Don't worry. Be happy.
All of Europe, after throwing hundreds of billions of Euros down the rabbit hole, now produces about 2 exajoules of so called "renewable energy."
Actually, we do know how to produce energy without carbon dioxide on a large scale, but a rather large portion of the population, motivate by fear, ignorance and superstition rather hates this form of energy, because it could be responsible (ultimately, albeit not this far) for a few deaths here and there after a 9.0 earthquake and a 15 meter tsunami.
As we all know, everything else, including buildings and cars is otherwise completely safe in a 9.0 earthquake and 15 meter tsunami.
I could go on and on with the cool stuff in this paper, but let me just run the conclusion by you.

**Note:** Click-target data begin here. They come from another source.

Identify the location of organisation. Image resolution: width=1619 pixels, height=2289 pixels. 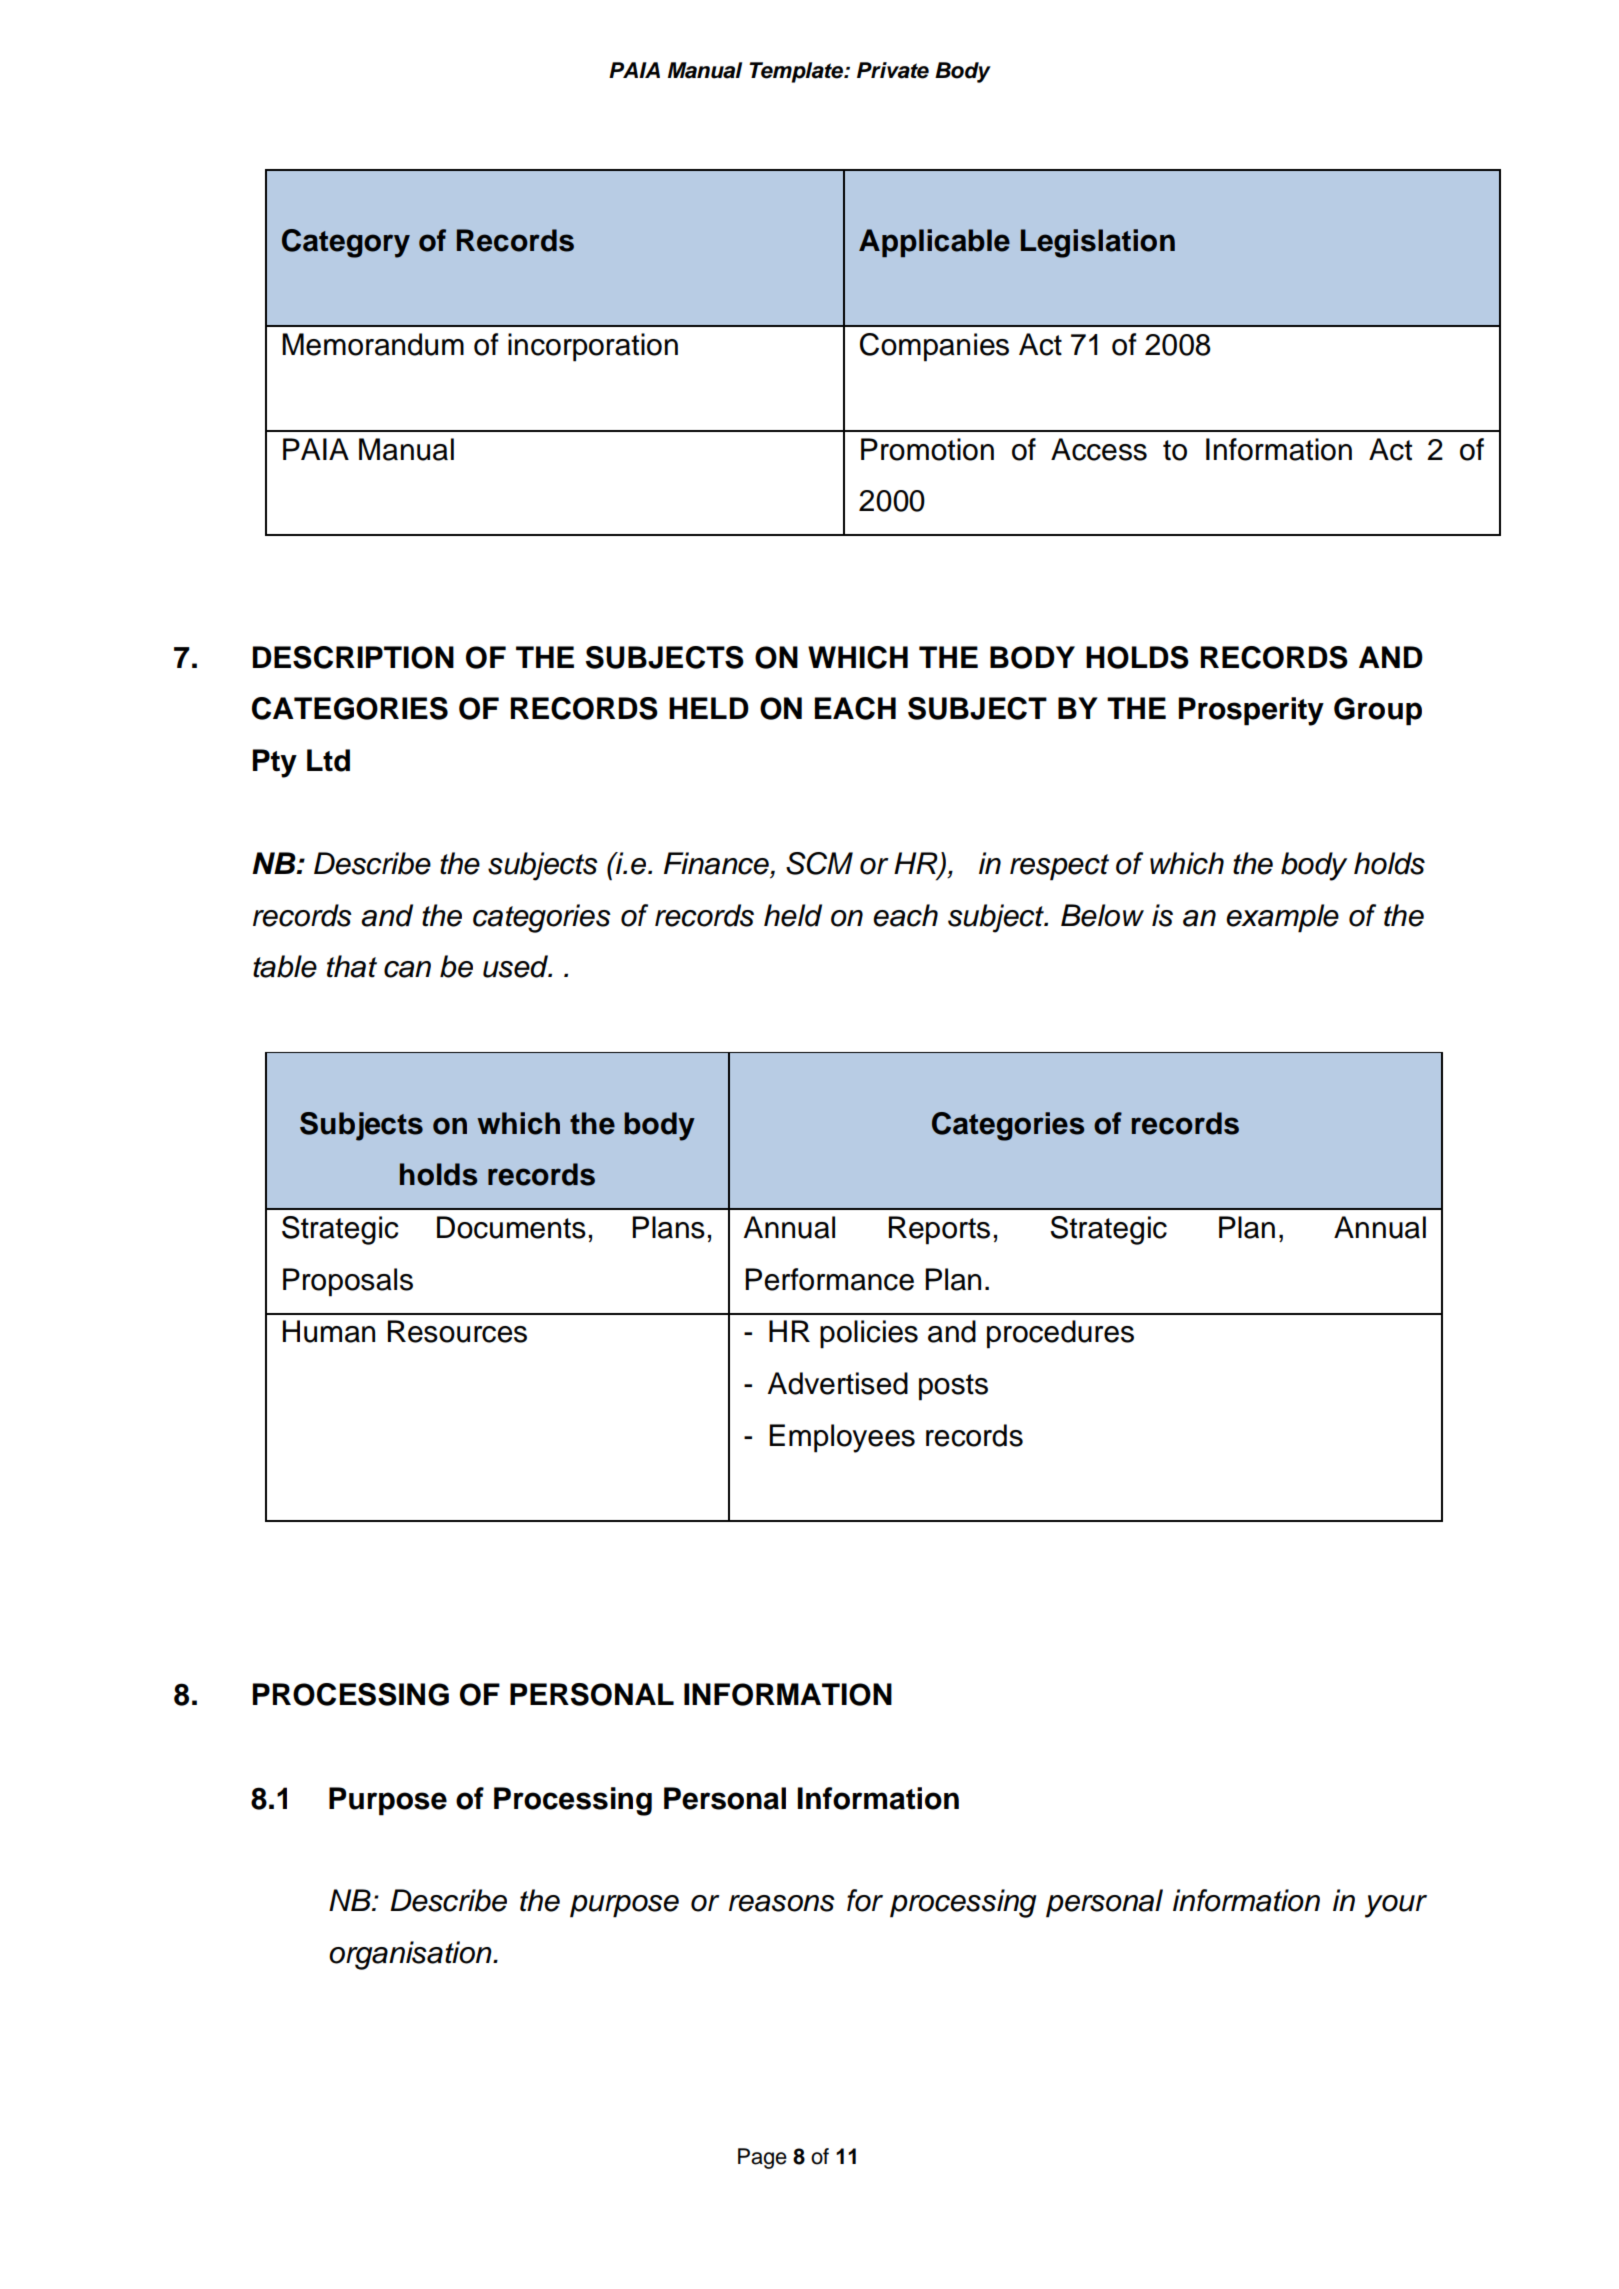
(411, 1955).
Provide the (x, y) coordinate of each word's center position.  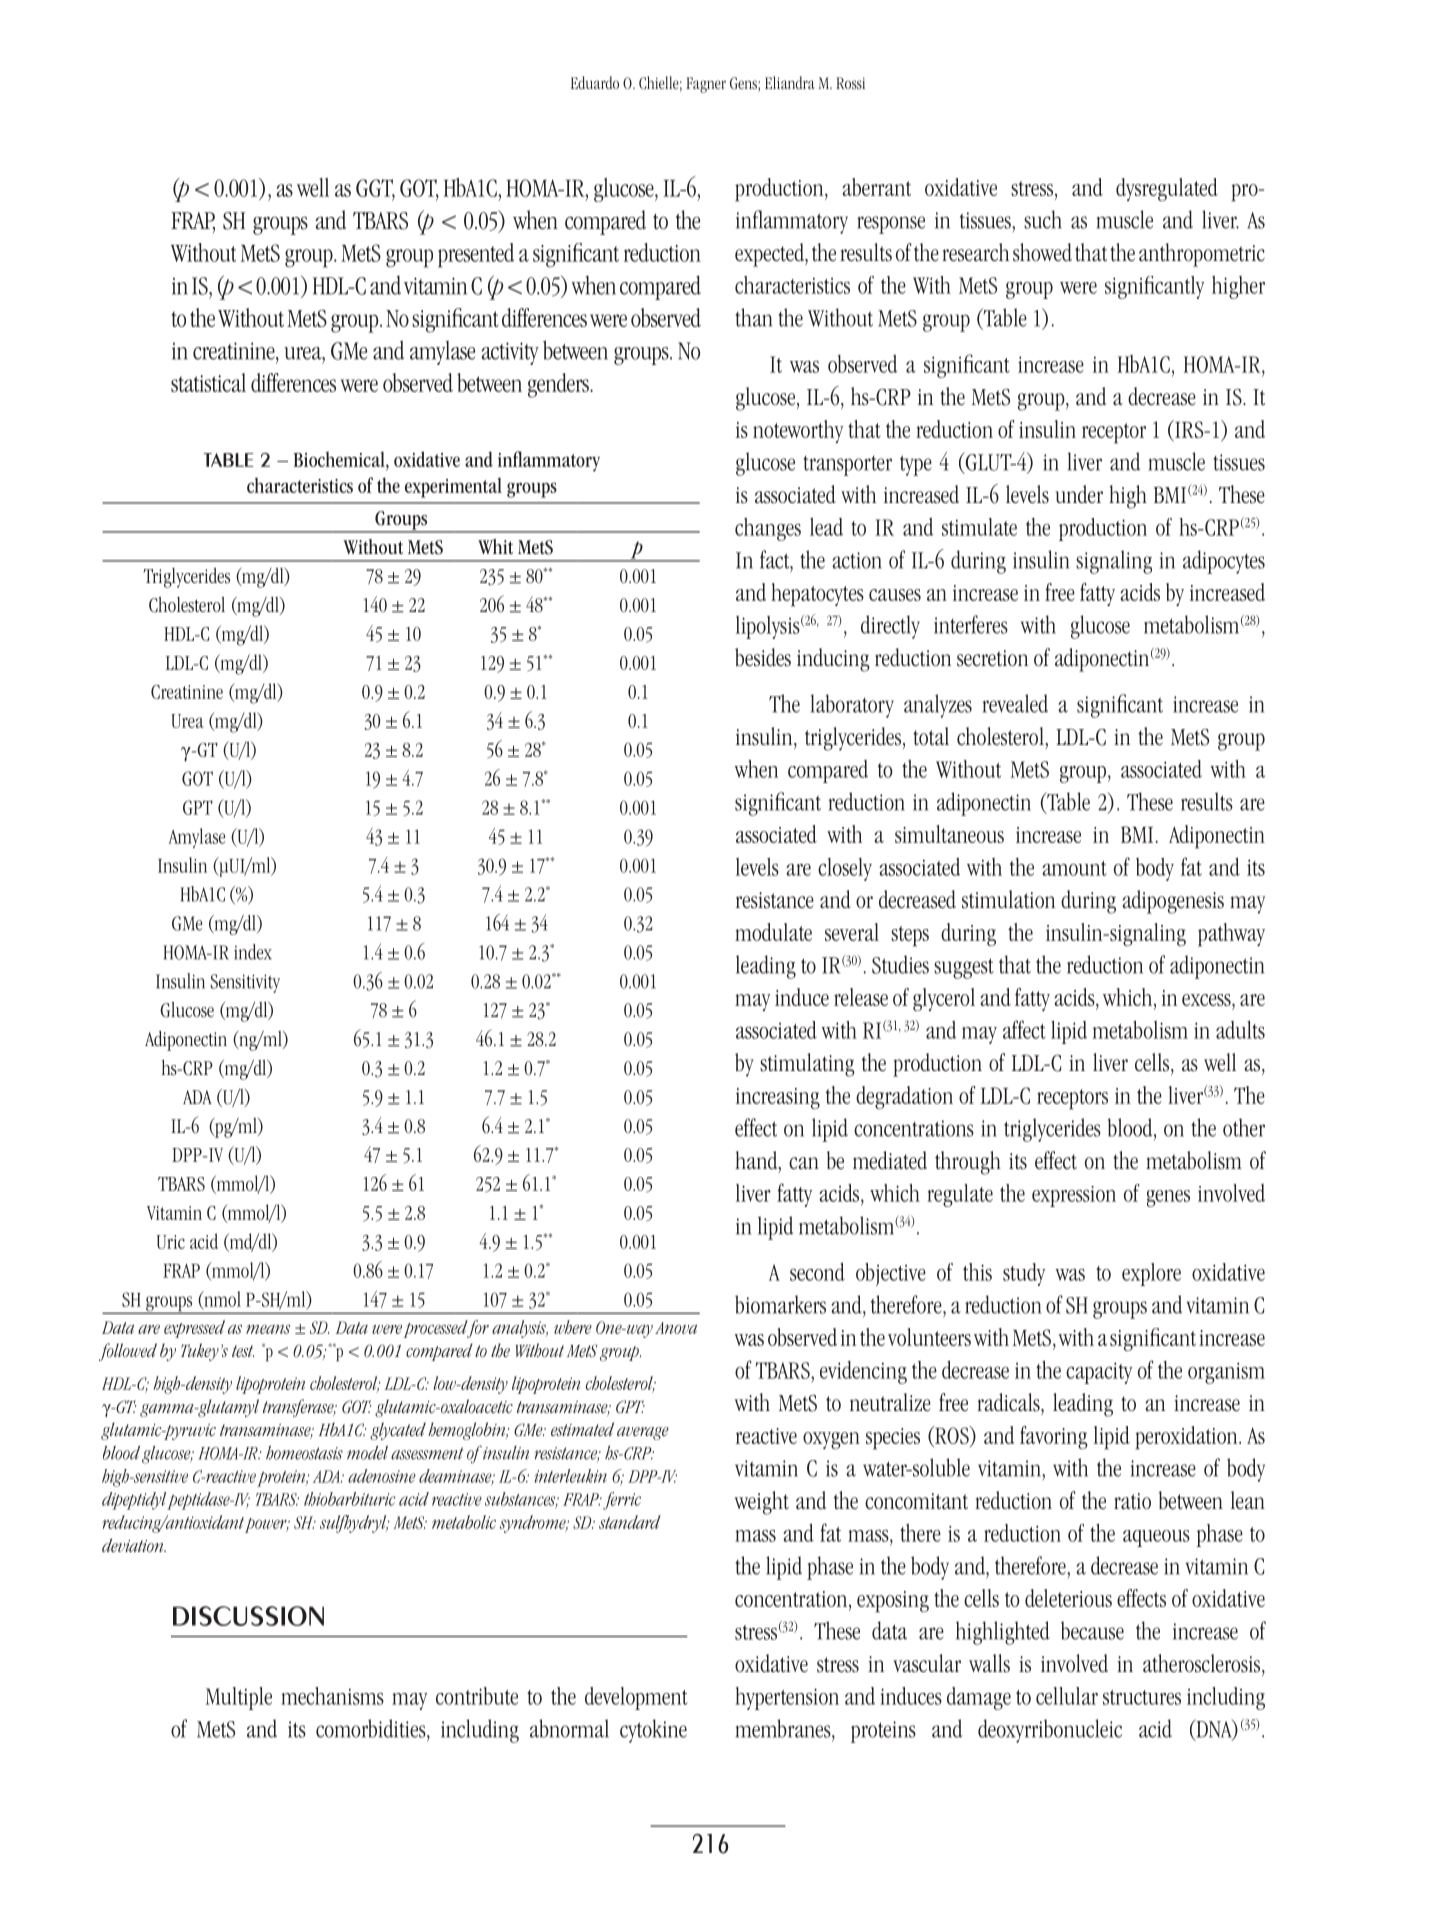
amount (1074, 868)
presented (476, 255)
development (636, 1698)
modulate (773, 932)
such (1043, 219)
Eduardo (595, 82)
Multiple (239, 1698)
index (253, 952)
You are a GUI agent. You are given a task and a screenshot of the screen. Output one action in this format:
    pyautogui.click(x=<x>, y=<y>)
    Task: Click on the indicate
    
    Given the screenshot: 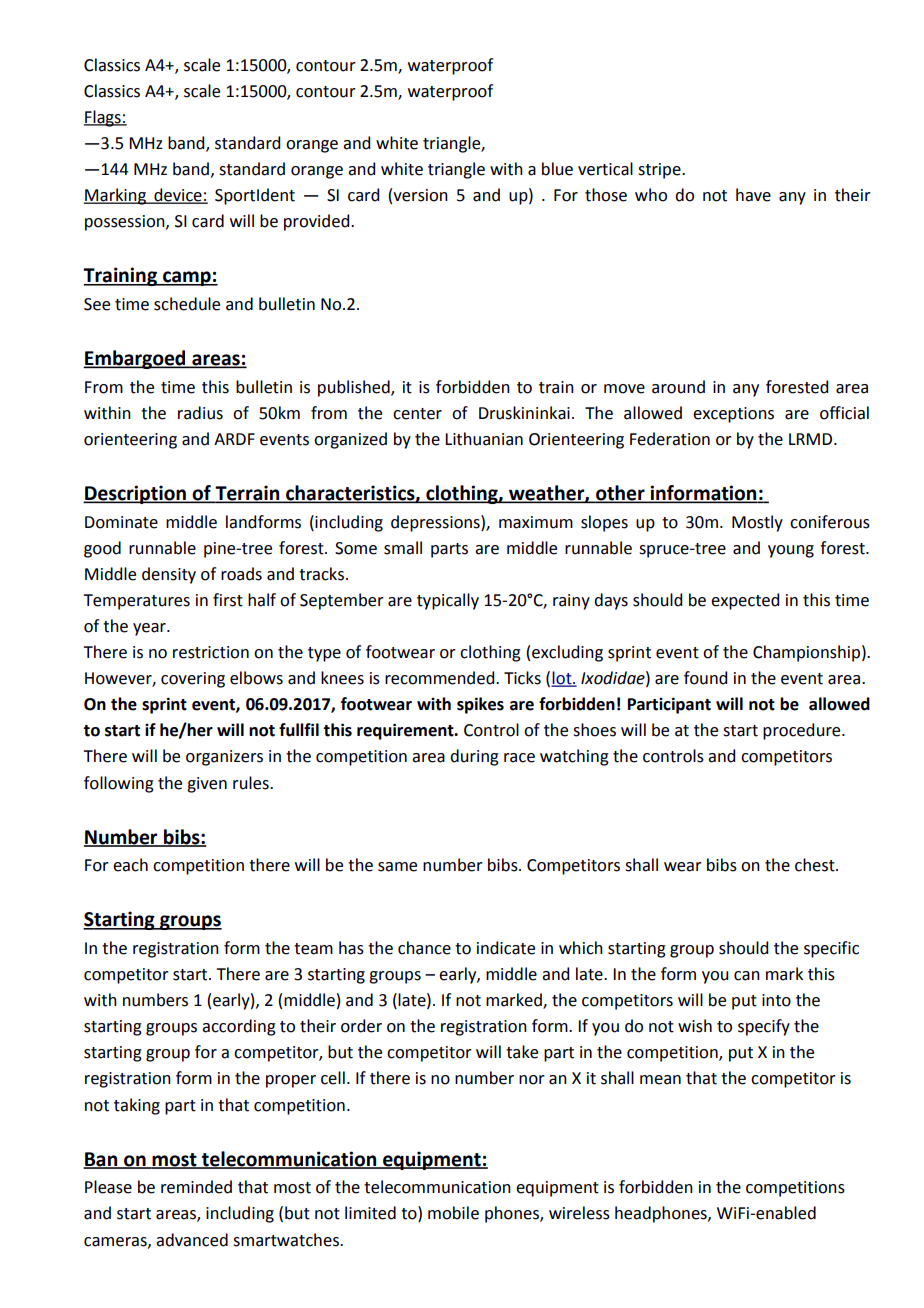 What is the action you would take?
    pyautogui.click(x=506, y=948)
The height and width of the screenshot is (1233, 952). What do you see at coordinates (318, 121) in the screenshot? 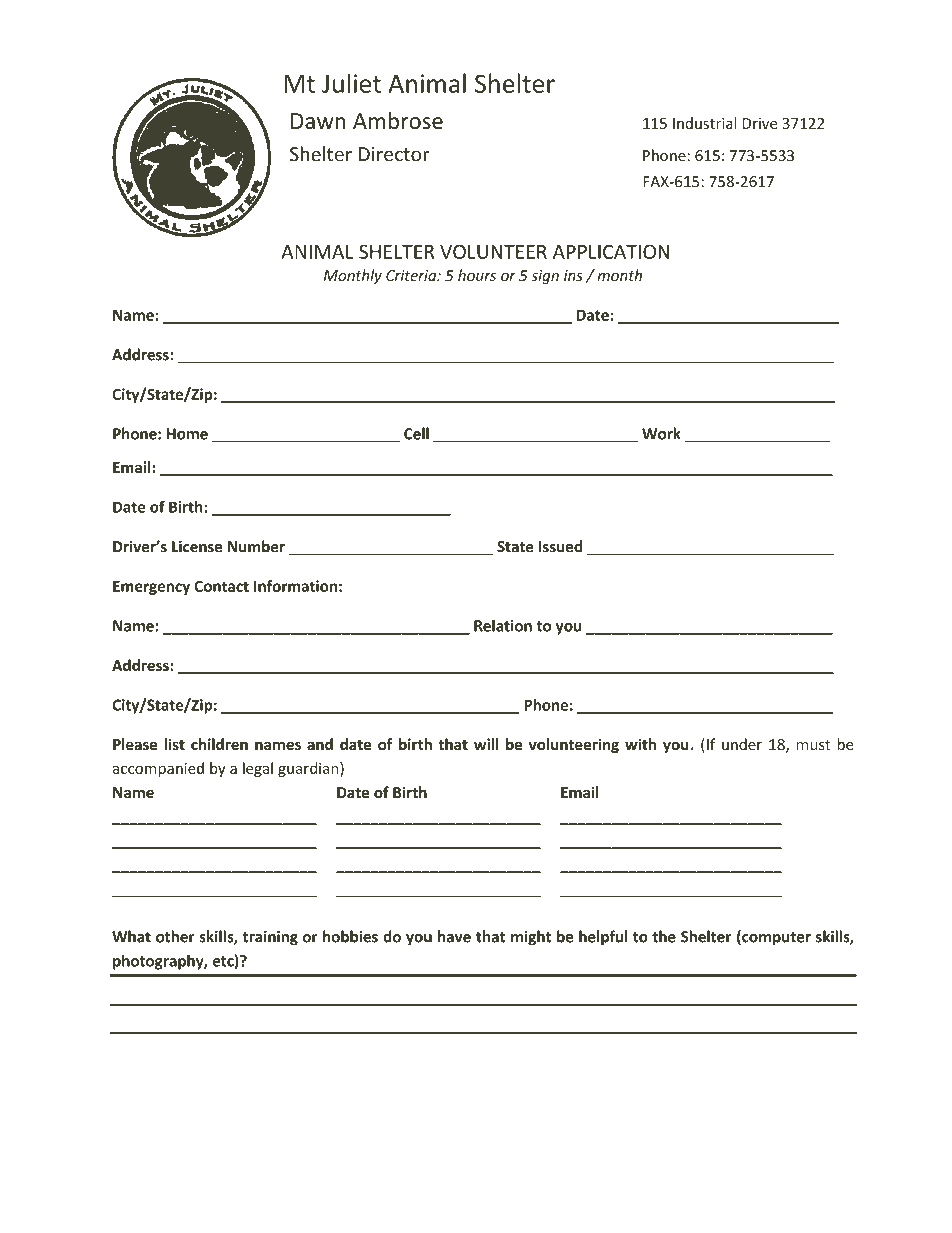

The authors, very nice guys I'm sure, and very smart guys conclude like this:
In conclusion, we have developed process models that account for some of the issues that need to be taken into account while considering the viability of adsorption-based air capture technologies. We have identified one process that appears promising based on these initial models. Our work should motivate future experimental and modeling efforts to refine the specifications of processes like this one and define more detailed estimates of their economics.
Don't worry guys. We, humanity, will get right on it, right after we figure where the grain is going to come from.
Enjoy your evening in spite of any heat or other extreme weather warnings may apply in your area.